Balijepalli Chakrapani, Yan Kevin, Gullapalli Lakshmi, Barakat Stephane, Chevrou-Severac Helene, Druyts Eric
Pharmalytics Group.
Alexion Pharmaceuticals.
J Health Econ Outcomes Res. 2021 Dec 8;8(2):105-113. doi: 10.36469/jheor.2021.29987. eCollection 2021.

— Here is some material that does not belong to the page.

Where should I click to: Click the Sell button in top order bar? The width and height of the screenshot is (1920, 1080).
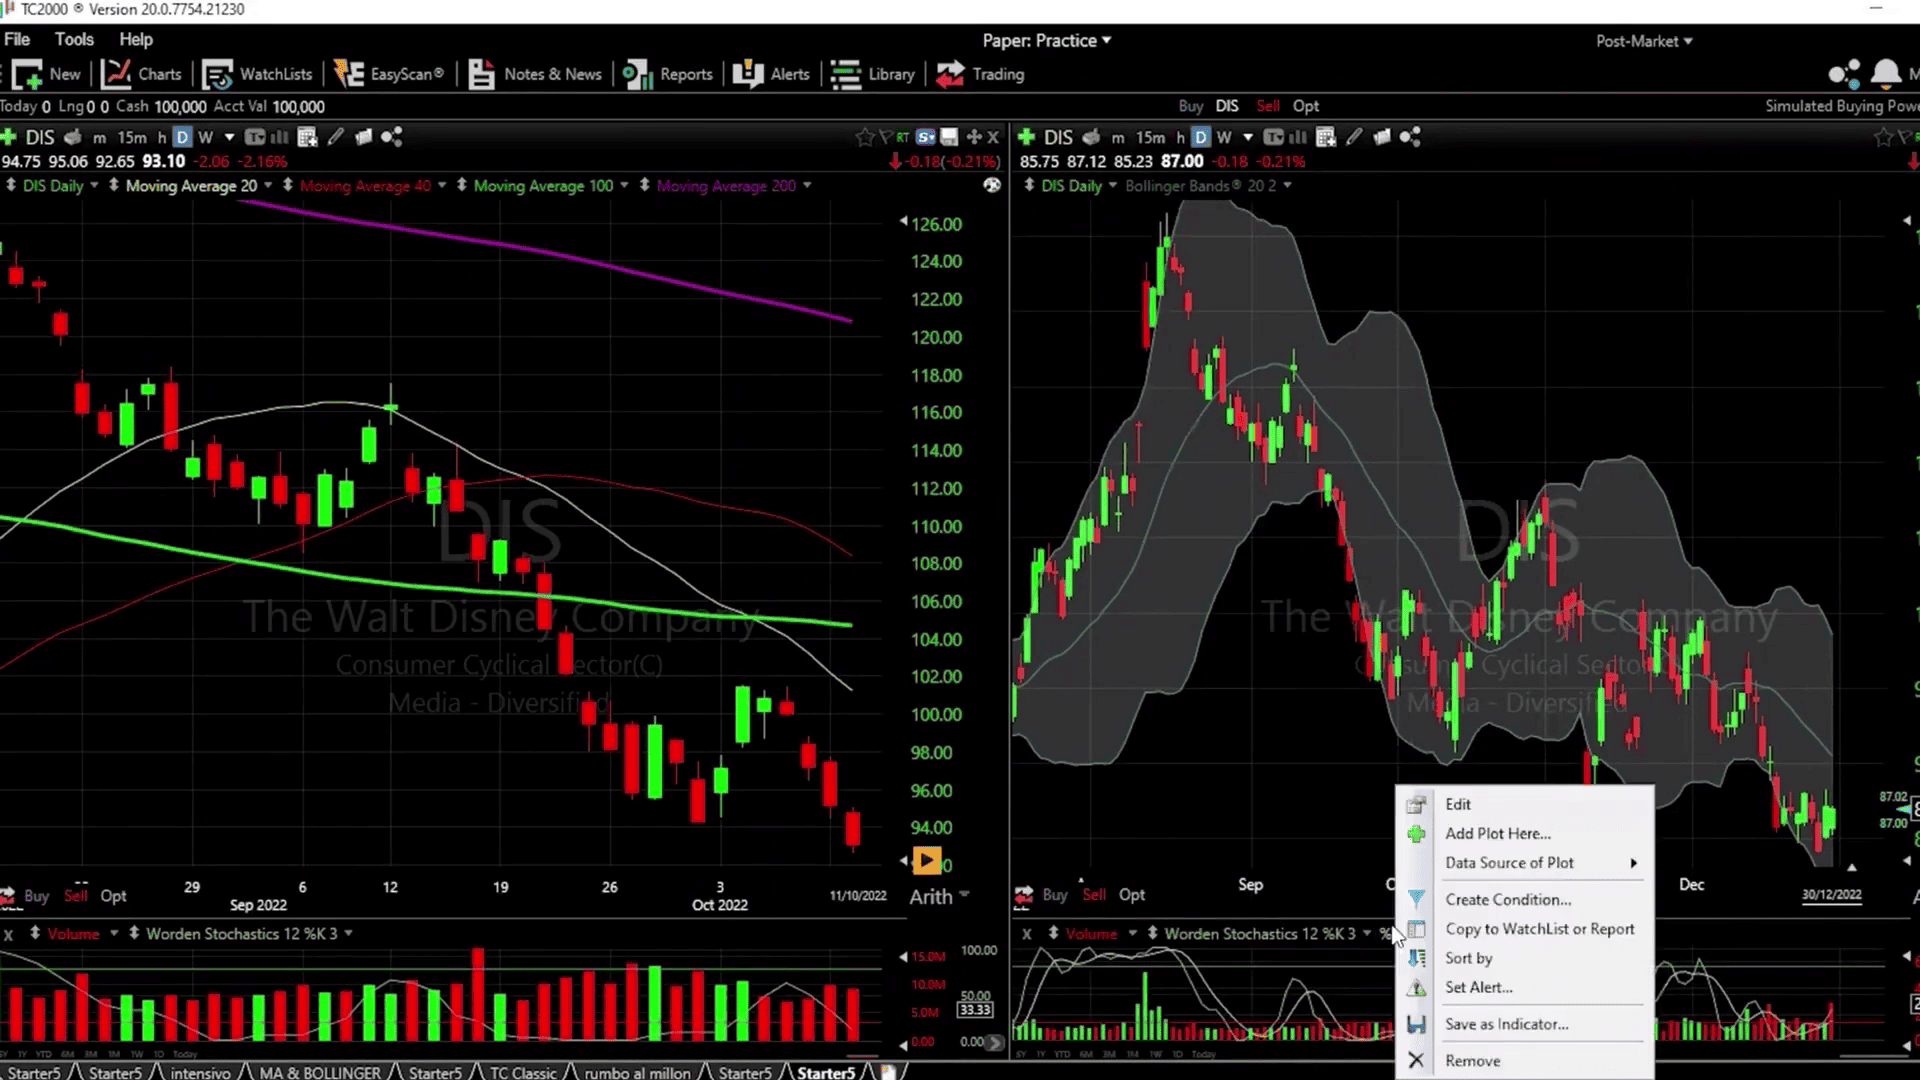pos(1267,106)
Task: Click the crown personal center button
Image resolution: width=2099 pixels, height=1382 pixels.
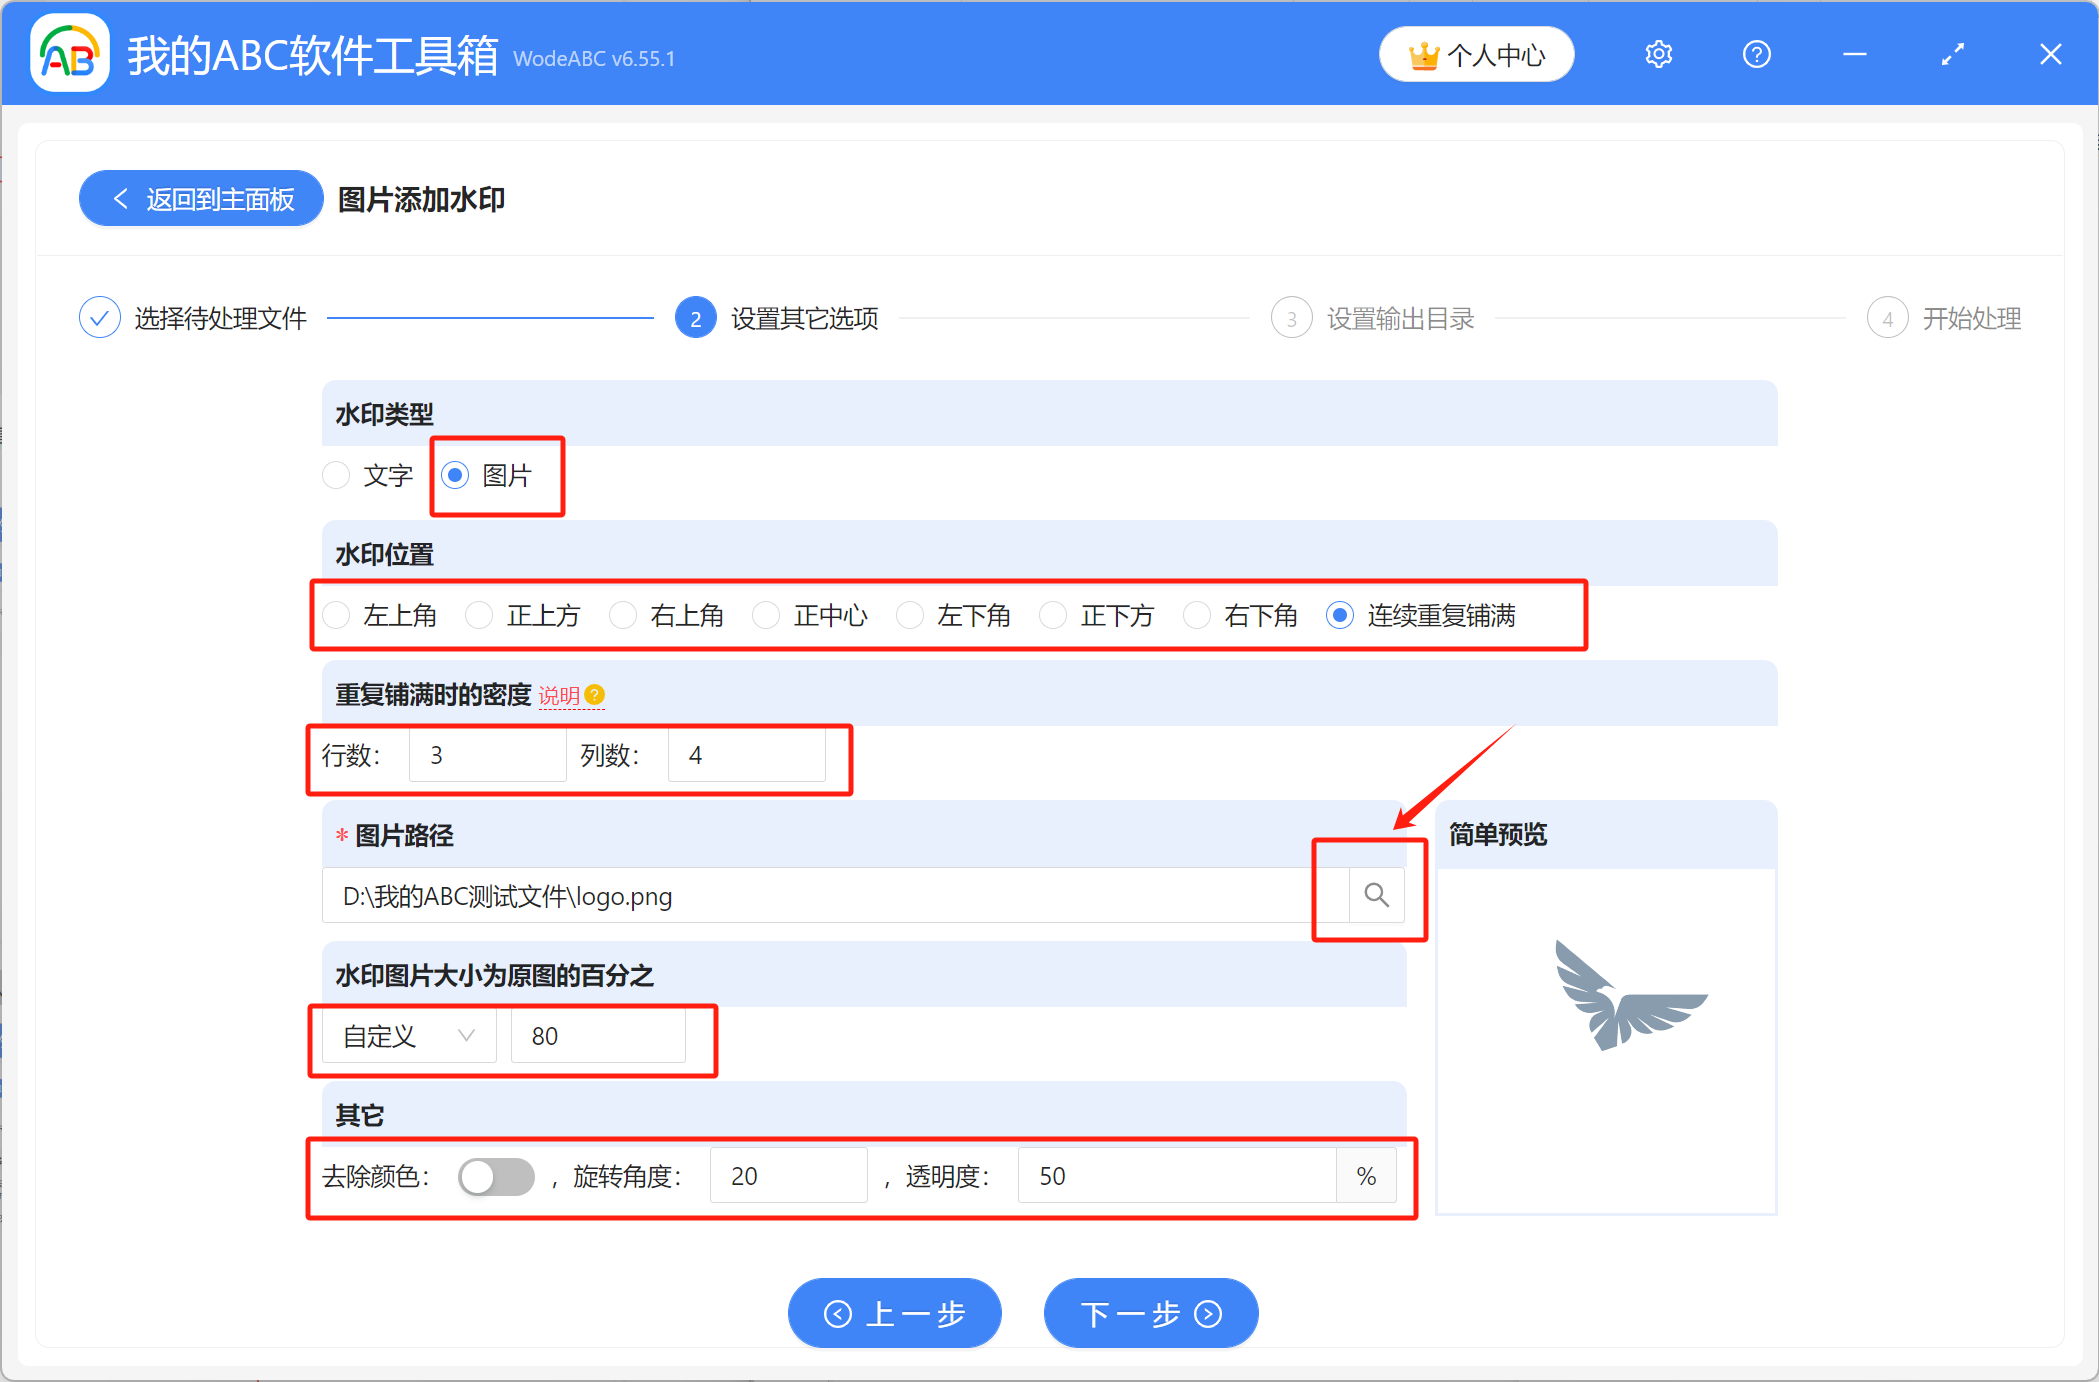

Wilson's disease (WD) is a rare inherited genetic disorder characterized by the progressive accumulation of copper in the brain, liver, and other major organ systems. To date, there have been no comprehensive studies synthesizing evidence pertaining to the quality of life (QOL) in WD. We conducted a systematic literature review to identify and synthesize the evidence on QOL in patients with WD. To address this gap in the literature, we conducted a systematic literature review in MEDLINE and EMBASE to identify observational studies and clinical trials reporting QOL outcomes among people living with WD. A total of 442 publications were identified, 41 publications were eligible for full-text screening, and 7 articles, representing 7 studies, met all inclusion criteria. QOL questionnaires used across studies included the 12-Item Short Form Health Survey Questionnaire (version 1) (SF-12) (n=2), the 36-Item Short Form Health Survey Questionnaire (version 1) (SF-36) (n=3), Global Assessment Scale (GAS) (n=1), and World Health Organization QOL brief questionnaire (WHO-QOL-BREF) (n=1). Overall, the pattern in QOL from most studies demonstrated a worse QOL in WD patients compared with the general population, a deterioration in QOL for patients presenting with neurologic symptoms, and more frequent psychiatric symptoms compared with the ones with hepatic symptoms. Although our understanding of the underlying pathophysiology of WD has advanced, and novel therapeutics are on the horizon, our understanding of how WD affects overall QOL remains limited. Evidence from this review demonstrates the substantial heterogeneity in reporting outcomes pertaining to the QOL associated with WD. These differences may be attributable to the fact that QOL is not typically assessed and the lack of a standardized method for assessing QOL in WD. This review demonstrates a need for more up-to-date studies with larger sample sizes to further evaluate QOL in patients with WD. The study also demonstrates the need for a WD-specific instrument to measure the QOL in WD patients.
威尔逊病(WD)是一种罕见的遗传性疾病,其特征是铜在脑、肝和其他主要器官系统中进行性蓄积。迄今为止,尚无综合研究对WD患者的生活质量(QOL)相关证据进行汇总。我们进行了一项系统的文献综述,以识别和汇总WD患者QOL的相关证据。为填补这一文献空白,我们在MEDLINE和EMBASE中进行了系统的文献综述,以识别报告WD患者QOL结局的观察性研究和临床试验。共识别出442篇出版物,41篇符合全文筛选条件,7篇文章(代表7项研究)符合所有纳入标准。各研究中使用的QOL问卷包括12项简短健康调查问卷(第1版)(SF - 12)(n = 2)、36项简短健康调查问卷(第1版)(SF - 36)(n = 3)、总体评估量表(GAS)(n = 1)和世界卫生组织生活质量简表(WHO - QOL - BREF)(n = 1)。总体而言,大多数研究显示,与一般人群相比,WD患者的QOL较差,出现神经症状的患者QOL恶化,且与出现肝脏症状的患者相比,精神症状更常见。尽管我们对WD潜在病理生理学的理解有所进展,且新疗法即将出现,但我们对WD如何影响整体QOL的理解仍然有限。本次综述的证据表明,在报告与WD相关的QOL结局方面存在很大异质性。这些差异可能归因于QOL通常未被评估以及缺乏评估WD患者QOL的标准化方法。本次综述表明需要进行更多样本量更大的最新研究,以进一步评估WD患者的QOL。该研究还表明需要一种针对WD的工具来测量WD患者的QOL。